◆ Work order ◆
Starting with the line that has "Given: Click Replace Image below the preview" and finishing with the line that has "You are a GUI", set down each line below exactly. Pictures are not copied.
[Records supplied — start]
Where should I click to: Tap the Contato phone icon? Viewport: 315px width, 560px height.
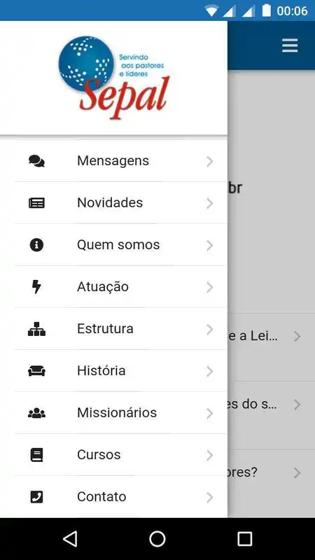point(36,497)
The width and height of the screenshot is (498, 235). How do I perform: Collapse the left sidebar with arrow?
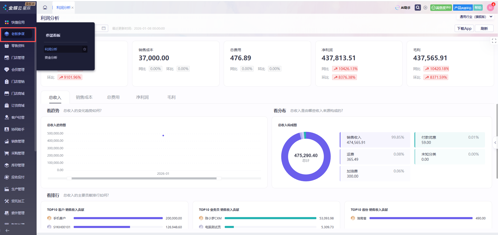[7, 230]

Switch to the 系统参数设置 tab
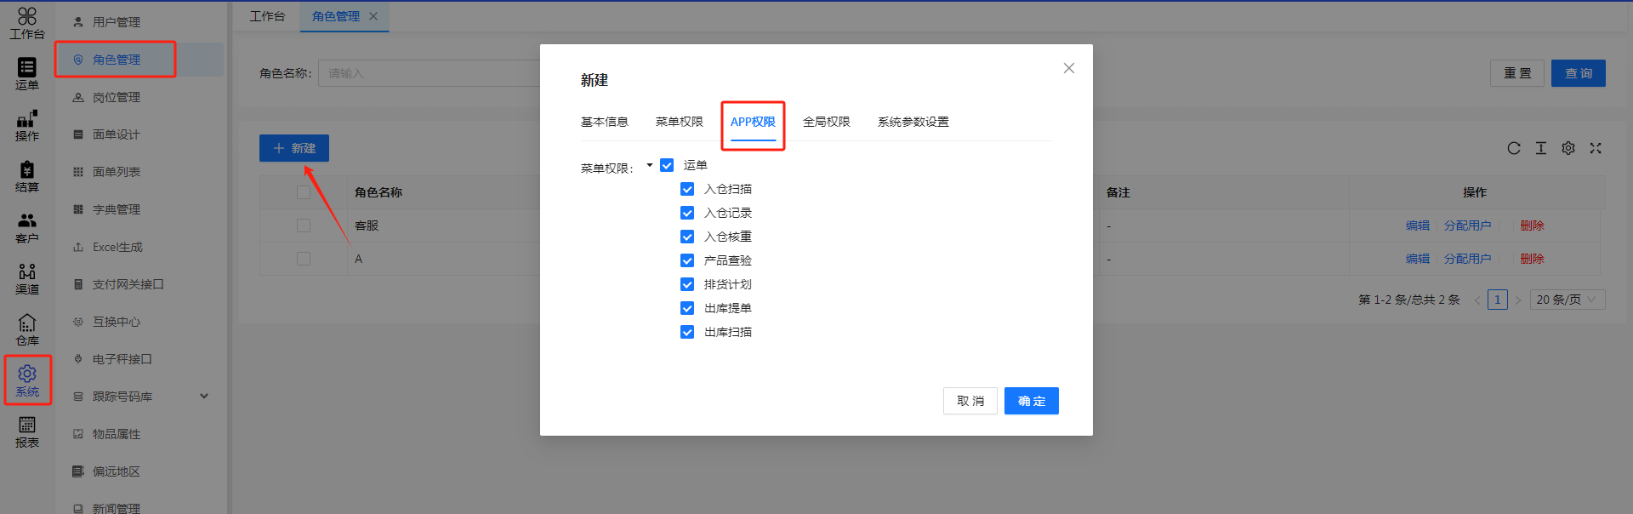(913, 122)
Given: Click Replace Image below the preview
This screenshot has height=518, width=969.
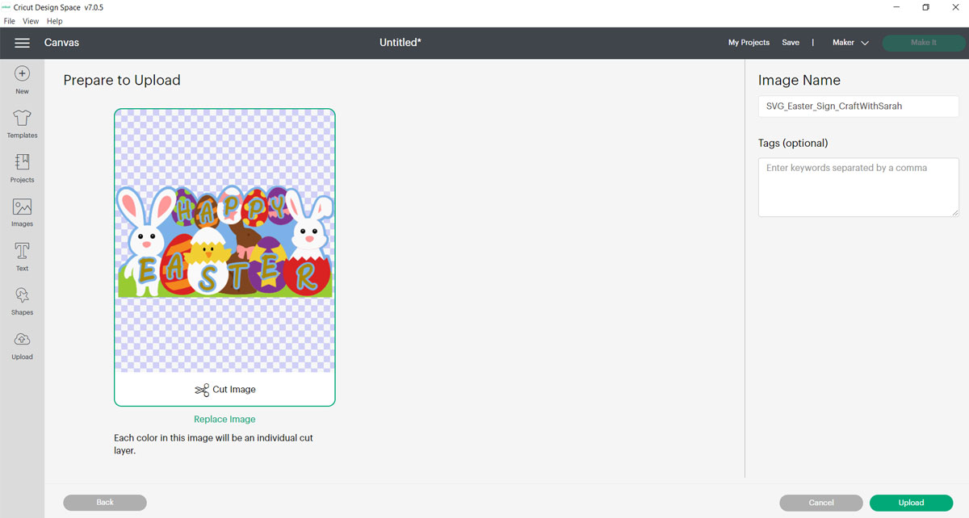Looking at the screenshot, I should coord(224,419).
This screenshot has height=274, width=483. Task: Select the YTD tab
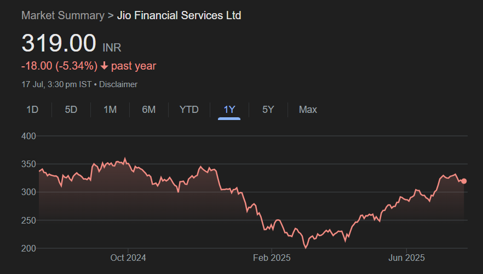click(189, 110)
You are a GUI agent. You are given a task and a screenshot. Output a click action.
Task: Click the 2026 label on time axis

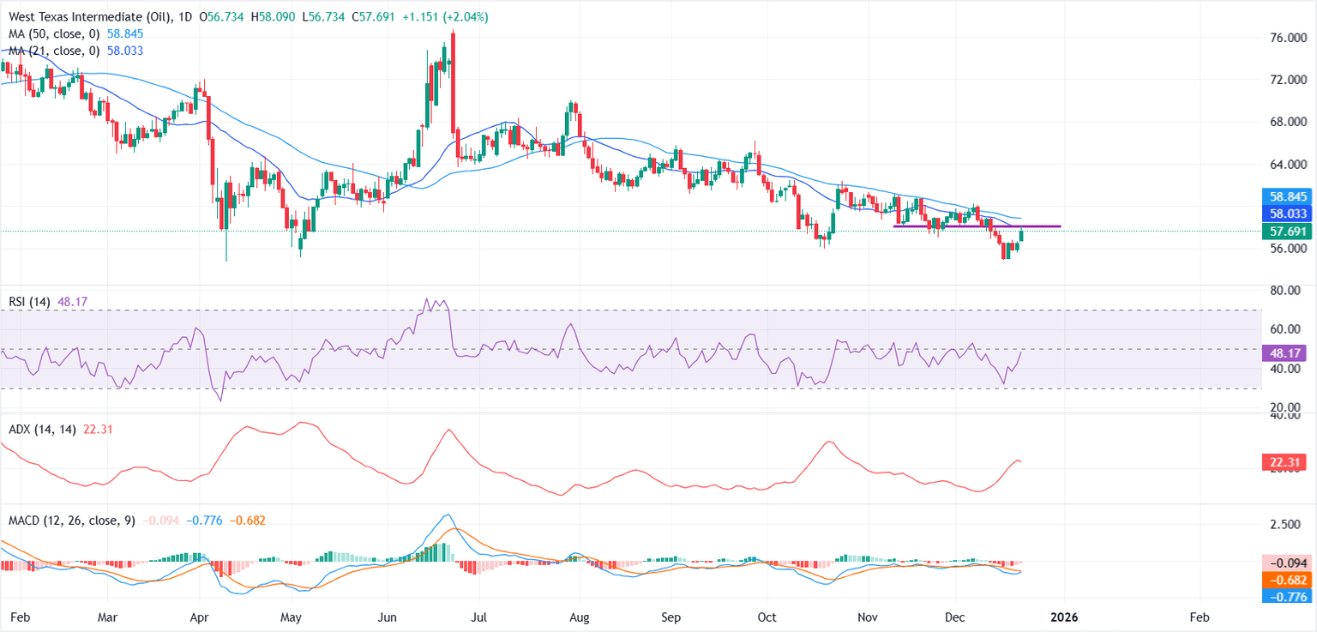[1065, 617]
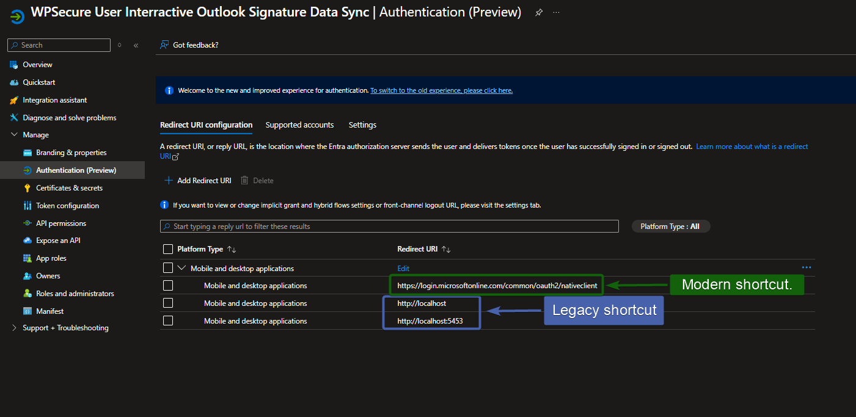Tick checkbox for http://localhost:5453 row
This screenshot has width=856, height=417.
coord(168,321)

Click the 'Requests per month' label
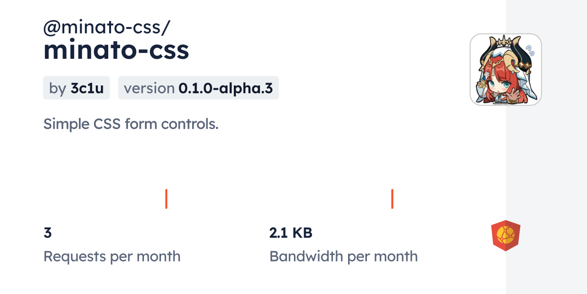click(112, 256)
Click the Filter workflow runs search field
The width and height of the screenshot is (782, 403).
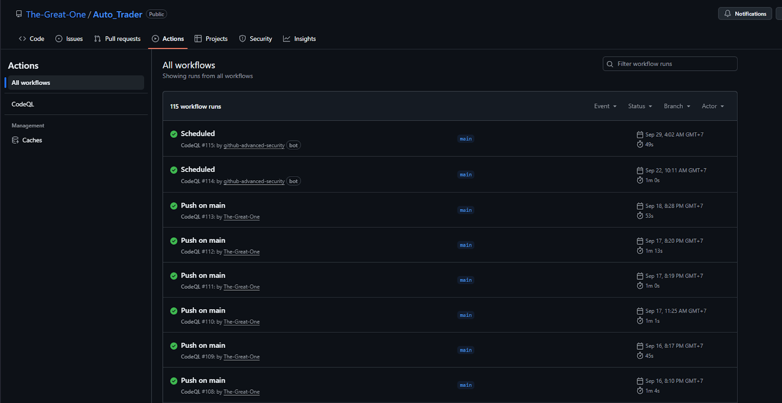click(x=674, y=64)
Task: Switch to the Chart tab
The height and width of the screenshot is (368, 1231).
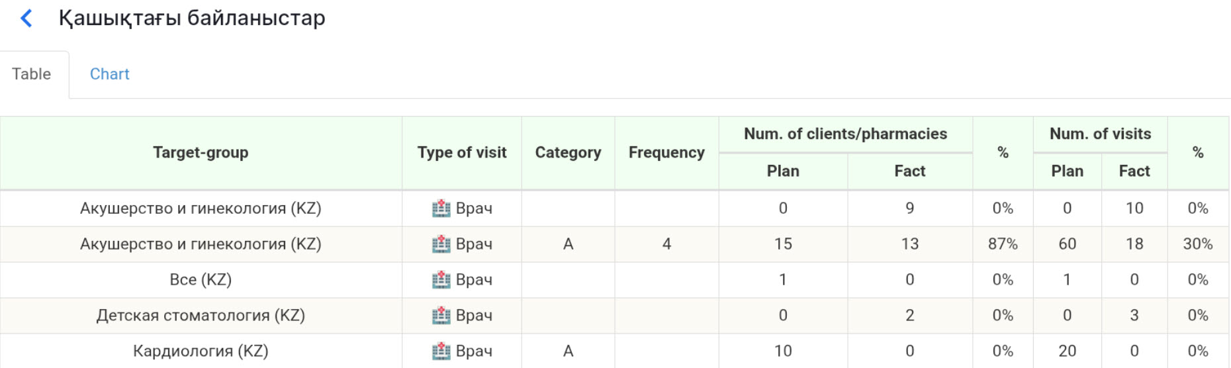Action: pos(109,74)
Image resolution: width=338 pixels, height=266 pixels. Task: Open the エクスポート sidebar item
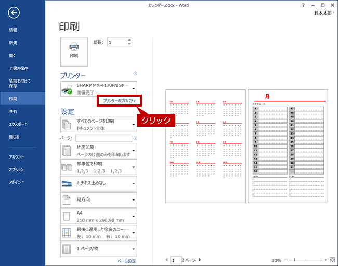point(18,124)
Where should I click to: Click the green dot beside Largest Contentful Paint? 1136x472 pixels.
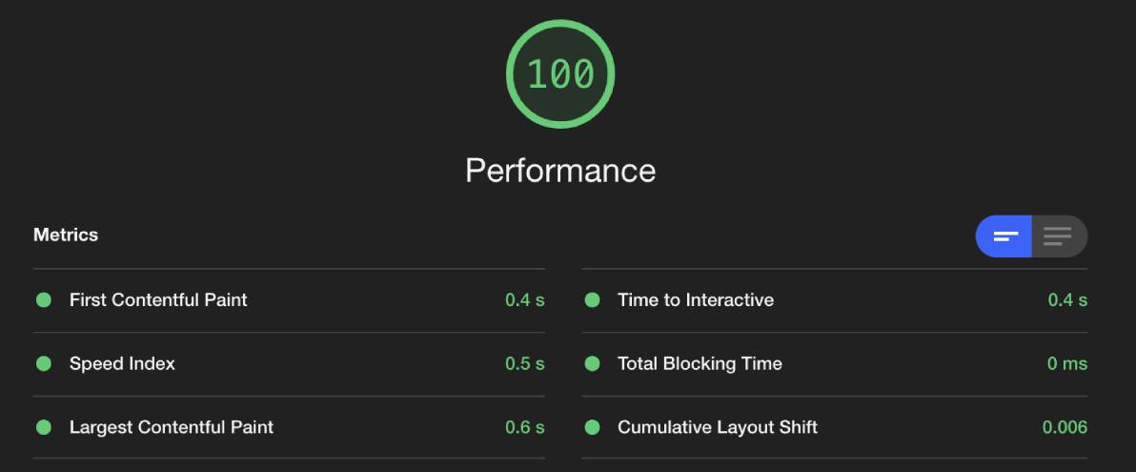coord(44,428)
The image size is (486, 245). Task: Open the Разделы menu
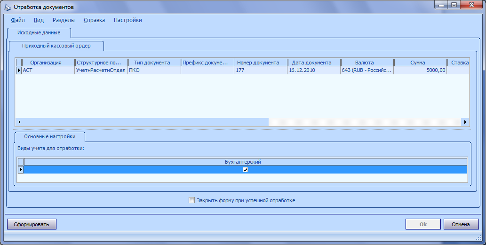pyautogui.click(x=64, y=20)

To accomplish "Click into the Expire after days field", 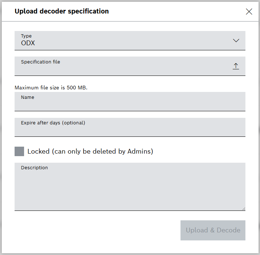I will point(130,130).
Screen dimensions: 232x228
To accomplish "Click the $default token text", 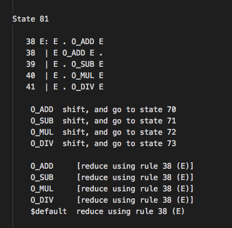I will pyautogui.click(x=49, y=211).
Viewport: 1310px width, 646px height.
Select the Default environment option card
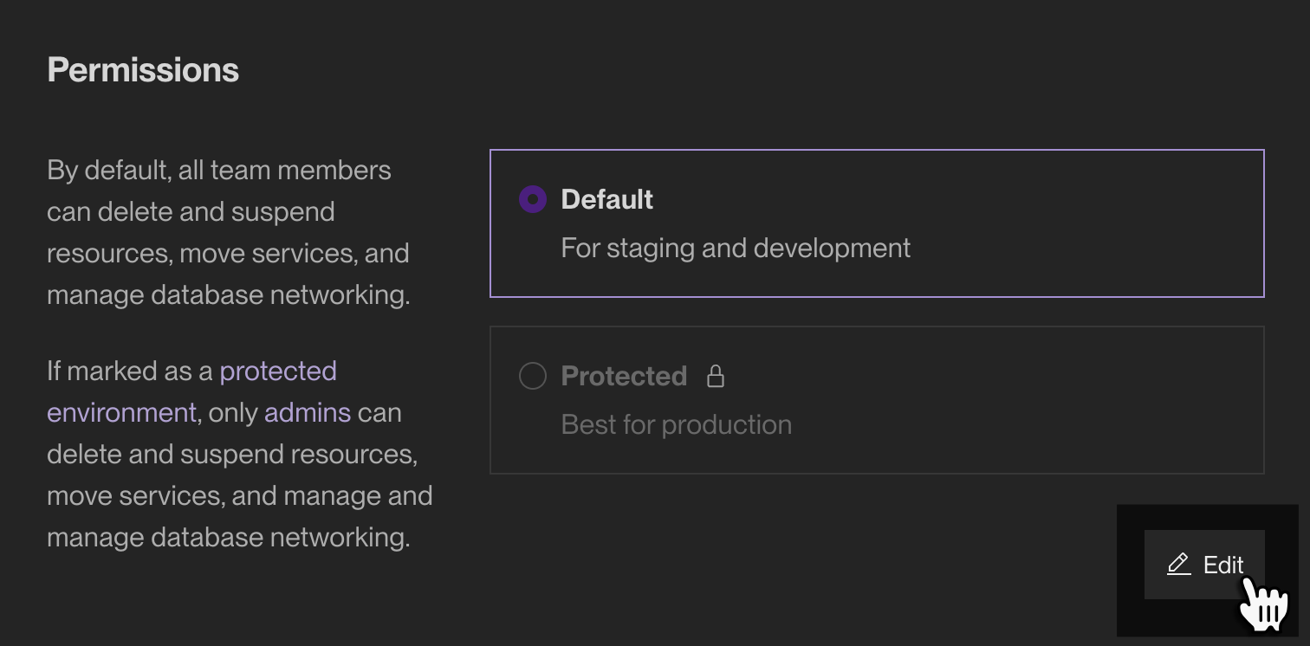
[Records supplied — finish]
◆ Finished task ◆
Given: Click Replace Image below the preview
This screenshot has height=518, width=969.
Looking at the screenshot, I should coord(224,419).
This screenshot has height=274, width=483. Task: Select the YTD tab
click(189, 110)
You are a GUI agent. You are given a task and a screenshot. Output a click action.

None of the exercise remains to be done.